#### Work to complete
Reproduce each of the following items word for word, from the first to the last.

—————

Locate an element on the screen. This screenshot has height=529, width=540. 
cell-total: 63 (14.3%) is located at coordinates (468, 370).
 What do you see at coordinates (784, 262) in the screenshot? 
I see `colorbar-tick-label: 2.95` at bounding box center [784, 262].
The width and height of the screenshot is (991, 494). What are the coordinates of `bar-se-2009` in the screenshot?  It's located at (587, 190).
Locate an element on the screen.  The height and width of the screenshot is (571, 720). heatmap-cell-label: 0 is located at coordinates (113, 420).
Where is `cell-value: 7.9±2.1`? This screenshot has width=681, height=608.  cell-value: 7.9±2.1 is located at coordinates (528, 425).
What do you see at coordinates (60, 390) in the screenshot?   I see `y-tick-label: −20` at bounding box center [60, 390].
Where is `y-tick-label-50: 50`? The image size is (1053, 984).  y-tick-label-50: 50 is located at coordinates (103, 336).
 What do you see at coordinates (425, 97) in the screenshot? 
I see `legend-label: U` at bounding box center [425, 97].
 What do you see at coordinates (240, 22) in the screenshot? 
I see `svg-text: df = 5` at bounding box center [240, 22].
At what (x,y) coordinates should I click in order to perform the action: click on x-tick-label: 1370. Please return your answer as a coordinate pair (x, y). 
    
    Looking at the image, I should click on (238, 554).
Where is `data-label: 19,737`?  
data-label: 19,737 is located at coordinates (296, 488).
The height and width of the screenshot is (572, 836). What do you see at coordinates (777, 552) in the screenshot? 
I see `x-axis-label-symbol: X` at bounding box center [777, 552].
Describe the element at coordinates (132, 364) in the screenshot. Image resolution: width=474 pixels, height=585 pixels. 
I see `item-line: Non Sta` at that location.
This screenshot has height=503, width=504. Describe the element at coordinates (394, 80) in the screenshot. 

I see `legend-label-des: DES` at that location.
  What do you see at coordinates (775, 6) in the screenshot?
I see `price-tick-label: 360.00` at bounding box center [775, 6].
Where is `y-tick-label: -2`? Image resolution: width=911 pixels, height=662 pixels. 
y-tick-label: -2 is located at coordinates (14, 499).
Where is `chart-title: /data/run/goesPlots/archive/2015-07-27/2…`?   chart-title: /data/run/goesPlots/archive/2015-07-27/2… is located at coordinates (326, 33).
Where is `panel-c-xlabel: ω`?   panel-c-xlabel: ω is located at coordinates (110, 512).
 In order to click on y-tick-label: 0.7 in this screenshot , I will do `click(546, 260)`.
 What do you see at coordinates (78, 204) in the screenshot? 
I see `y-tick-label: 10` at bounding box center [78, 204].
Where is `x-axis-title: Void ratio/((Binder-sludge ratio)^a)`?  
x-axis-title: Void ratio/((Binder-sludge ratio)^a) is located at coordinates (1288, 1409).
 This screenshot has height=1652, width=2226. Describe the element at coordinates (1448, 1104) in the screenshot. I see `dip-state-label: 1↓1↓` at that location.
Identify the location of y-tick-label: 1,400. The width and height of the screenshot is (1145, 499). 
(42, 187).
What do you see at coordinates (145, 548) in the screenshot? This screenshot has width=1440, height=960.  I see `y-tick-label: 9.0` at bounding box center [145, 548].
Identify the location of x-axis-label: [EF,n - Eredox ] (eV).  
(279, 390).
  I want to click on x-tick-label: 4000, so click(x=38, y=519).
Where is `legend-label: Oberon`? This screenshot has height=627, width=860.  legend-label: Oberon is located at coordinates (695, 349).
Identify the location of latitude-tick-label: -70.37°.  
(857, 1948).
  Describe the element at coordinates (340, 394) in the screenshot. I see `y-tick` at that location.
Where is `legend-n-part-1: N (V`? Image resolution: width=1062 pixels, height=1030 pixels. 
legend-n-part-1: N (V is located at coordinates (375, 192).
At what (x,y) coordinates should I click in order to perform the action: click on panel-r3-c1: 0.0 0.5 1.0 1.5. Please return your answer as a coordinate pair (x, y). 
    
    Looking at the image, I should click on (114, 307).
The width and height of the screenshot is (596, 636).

—————

#### Result of the exercise
Locate an element on the screen. This screenshot has height=529, width=540. 
cell-total: 63 (14.3%) is located at coordinates (468, 370).
 What do you see at coordinates (784, 262) in the screenshot? 
I see `colorbar-tick-label: 2.95` at bounding box center [784, 262].
The width and height of the screenshot is (991, 494). What are the coordinates of `bar-se-2009` in the screenshot?  It's located at (587, 190).
Locate an element on the screen.  The height and width of the screenshot is (571, 720). heatmap-cell-label: 0 is located at coordinates (113, 420).
Where is `cell-value: 7.9±2.1`? This screenshot has width=681, height=608.  cell-value: 7.9±2.1 is located at coordinates (528, 425).
What do you see at coordinates (60, 390) in the screenshot?   I see `y-tick-label: −20` at bounding box center [60, 390].
Where is `y-tick-label-50: 50`? The image size is (1053, 984).  y-tick-label-50: 50 is located at coordinates (103, 336).
 What do you see at coordinates (425, 97) in the screenshot? 
I see `legend-label: U` at bounding box center [425, 97].
 What do you see at coordinates (240, 22) in the screenshot? 
I see `svg-text: df = 5` at bounding box center [240, 22].
At what (x,y) coordinates should I click in order to perform the action: click on x-tick-label: 1370. Please return your answer as a coordinate pair (x, y). 
    
    Looking at the image, I should click on (238, 554).
Where is `data-label: 19,737`?  
data-label: 19,737 is located at coordinates (296, 488).
The height and width of the screenshot is (572, 836). What do you see at coordinates (777, 552) in the screenshot? 
I see `x-axis-label-symbol: X` at bounding box center [777, 552].
Describe the element at coordinates (132, 364) in the screenshot. Image resolution: width=474 pixels, height=585 pixels. 
I see `item-line: Non Sta` at that location.
This screenshot has height=503, width=504. Describe the element at coordinates (394, 80) in the screenshot. 

I see `legend-label-des: DES` at that location.
  What do you see at coordinates (775, 6) in the screenshot?
I see `price-tick-label: 360.00` at bounding box center [775, 6].
Where is `y-tick-label: -2`? Image resolution: width=911 pixels, height=662 pixels. 
y-tick-label: -2 is located at coordinates (14, 499).
Where is `chart-title: /data/run/goesPlots/archive/2015-07-27/2…`?   chart-title: /data/run/goesPlots/archive/2015-07-27/2… is located at coordinates (326, 33).
Where is `panel-c-xlabel: ω`?   panel-c-xlabel: ω is located at coordinates (110, 512).
 In order to click on y-tick-label: 0.7 in this screenshot , I will do `click(546, 260)`.
 What do you see at coordinates (78, 204) in the screenshot? 
I see `y-tick-label: 10` at bounding box center [78, 204].
Where is `x-axis-title: Void ratio/((Binder-sludge ratio)^a)`?  
x-axis-title: Void ratio/((Binder-sludge ratio)^a) is located at coordinates (1288, 1409).
 This screenshot has height=1652, width=2226. Describe the element at coordinates (1448, 1104) in the screenshot. I see `dip-state-label: 1↓1↓` at that location.
Identify the location of y-tick-label: 1,400. The width and height of the screenshot is (1145, 499). 
(42, 187).
What do you see at coordinates (145, 548) in the screenshot? This screenshot has width=1440, height=960.  I see `y-tick-label: 9.0` at bounding box center [145, 548].
Identify the location of x-axis-label: [EF,n - Eredox ] (eV).  
(279, 390).
  I want to click on x-tick-label: 4000, so click(x=38, y=519).
Where is `legend-label: Oberon`? This screenshot has height=627, width=860.  legend-label: Oberon is located at coordinates (695, 349).
Identify the location of latitude-tick-label: -70.37°.  
(857, 1948).
  Describe the element at coordinates (340, 394) in the screenshot. I see `y-tick` at that location.
Where is `legend-n-part-1: N (V`? Image resolution: width=1062 pixels, height=1030 pixels. 
legend-n-part-1: N (V is located at coordinates (375, 192).
At what (x,y) coordinates should I click in order to perform the action: click on panel-r3-c1: 0.0 0.5 1.0 1.5. Please return your answer as a coordinate pair (x, y). 
    
    Looking at the image, I should click on (114, 307).
The width and height of the screenshot is (596, 636).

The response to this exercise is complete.